Secondary and Tertiary Structure

• Double Helix: Two strands run antiparallel (5' to 3' and 3' to 5'), with complementary base pairing (A-T, C-G).

• Chromatin and Chromosomes: DNA is wrapped around histone proteins to form chromatin, which condenses into chromosomes during cell division.

Genes, Alleles, and Chromosomes

Genetic Information Organization

Genes are segments of DNA located at specific loci on chromosomes. Alleles are variants of a gene. Chromosomes can be present in different ploidy levels:

• Haploid (n): One copy of each gene (e.g., gametes).

• Diploid (2n): Two copies of each gene (e.g., somatic cells).

• Polyploid: More than two copies (e.g., tetraploid, hexaploid).

Example: Human karyotype: 46 chromosomes (23 pairs), with autosomes and sex chromosomes (XX or XY).

Protein Synthesis: From DNA to Protein

Central Dogma of Molecular Biology

The central dogma describes the flow of genetic information:

• Transcription: DNA is used as a template to synthesize messenger RNA (mRNA).

• Translation: mRNA is used as a template to synthesize proteins.

Transcription

• Occurs in the nucleus of eukaryotes (cytoplasm in prokaryotes).

• RNA polymerase synthesizes mRNA from the DNA template strand.

• Regulated by transcription factors, activators, and repressors.

• Genes contain coding regions (exons) and non-coding regions (introns); introns are removed by splicing.

Example: Alternative splicing allows a single gene to produce multiple protein variants.

Translation

• Occurs at ribosomes in the cytoplasm.

• mRNA codons (three-base sequences) specify amino acids, which are brought by tRNAs.

• The genetic code is redundant (multiple codons for one amino acid), unambiguous, non-overlapping, and nearly universal.

• Translation involves initiation (start codon AUG), elongation (polypeptide chain growth), and termination (stop codon).

Protein Folding

• Polypeptide chains fold into functional proteins, with primary, secondary, tertiary, and quaternary structures.

• Protein function depends on amino acid sequence and folding.

Mutations and Genetic Variation

Types and Consequences of Mutations

Mutations are permanent changes in the DNA sequence. They can occur spontaneously or be induced by environmental factors.

• Point Mutations: Change a single base pair; can be silent, missense, or nonsense.

• Chromosomal Rearrangements: Include deletions, duplications, inversions, and translocations.

• Effects: Mutations can be neutral, deleterious, or beneficial, depending on their impact on protein function and organismal fitness.

Example: A point mutation in the mouse melanocortin gene changes arginine to cysteine, resulting in lighter fur color.

Evolutionary Significance

• Mutations introduce new genetic variation into populations.

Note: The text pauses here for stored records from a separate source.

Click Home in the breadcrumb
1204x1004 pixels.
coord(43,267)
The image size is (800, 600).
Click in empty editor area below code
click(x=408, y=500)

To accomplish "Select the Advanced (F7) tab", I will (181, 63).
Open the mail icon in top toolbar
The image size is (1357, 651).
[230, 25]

• Favorable mutations may increase in frequency through natural selection; deleterious mutations may be eliminated.

Cell Cycle and Cell Division

Phases of the Cell Cycle

The cell cycle describes the sequence of events in cell growth and division:

• Interphase: Includes G1 (cell growth), S (DNA replication), and G2 (preparation for mitosis).

• M Phase: Mitosis (nuclear division) and cytokinesis (cytoplasmic division).

Types of Cell Division

• Mitosis: Produces two genetically identical diploid cells; occurs in somatic cells.

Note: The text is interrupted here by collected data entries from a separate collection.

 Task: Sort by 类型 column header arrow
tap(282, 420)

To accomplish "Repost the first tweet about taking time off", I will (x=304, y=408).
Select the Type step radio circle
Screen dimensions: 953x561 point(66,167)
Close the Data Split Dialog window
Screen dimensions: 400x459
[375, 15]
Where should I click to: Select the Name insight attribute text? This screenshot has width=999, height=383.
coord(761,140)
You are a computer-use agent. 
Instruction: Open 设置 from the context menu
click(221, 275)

• Meiosis: Produces four genetically diverse haploid cells; occurs in germ cells (gametes).

Comparison of Mitosis and Meiosis

Genetic Variation in Meiosis

• Independent Assortment: Random distribution of chromosomes to gametes.

• Crossing Over: Exchange of genetic material between homologous chromosomes.

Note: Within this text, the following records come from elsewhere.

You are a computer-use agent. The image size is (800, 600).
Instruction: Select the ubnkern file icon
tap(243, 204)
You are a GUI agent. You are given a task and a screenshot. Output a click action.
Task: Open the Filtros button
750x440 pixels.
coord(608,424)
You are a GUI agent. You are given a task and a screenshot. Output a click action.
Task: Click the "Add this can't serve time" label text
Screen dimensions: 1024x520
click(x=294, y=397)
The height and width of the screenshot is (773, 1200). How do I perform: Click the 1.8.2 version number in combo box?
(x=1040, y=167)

• Random Fertilization: Increases genetic diversity in offspring.

Errors in Meiosis

• Nondisjunction: Failure of chromosomes to separate properly, leading to aneuploidy (abnormal chromosome number).

• Chromosomal Rearrangements: Can result in genetic disorders or variation.

Sexual vs. Asexual Reproduction

Paradox of Sex

Although asexual reproduction can produce more offspring rapidly, sexual reproduction is widespread due to its evolutionary advantages:

• Purging Selection Hypothesis: Sexual reproduction allows recombination, which can eliminate deleterious alleles.

• Changing Environment Hypothesis: Sexual reproduction generates genetic diversity, increasing adaptability to changing environments.

Additional info: Experimental evidence shows that organisms may switch to sexual reproduction under stress or disease pressure.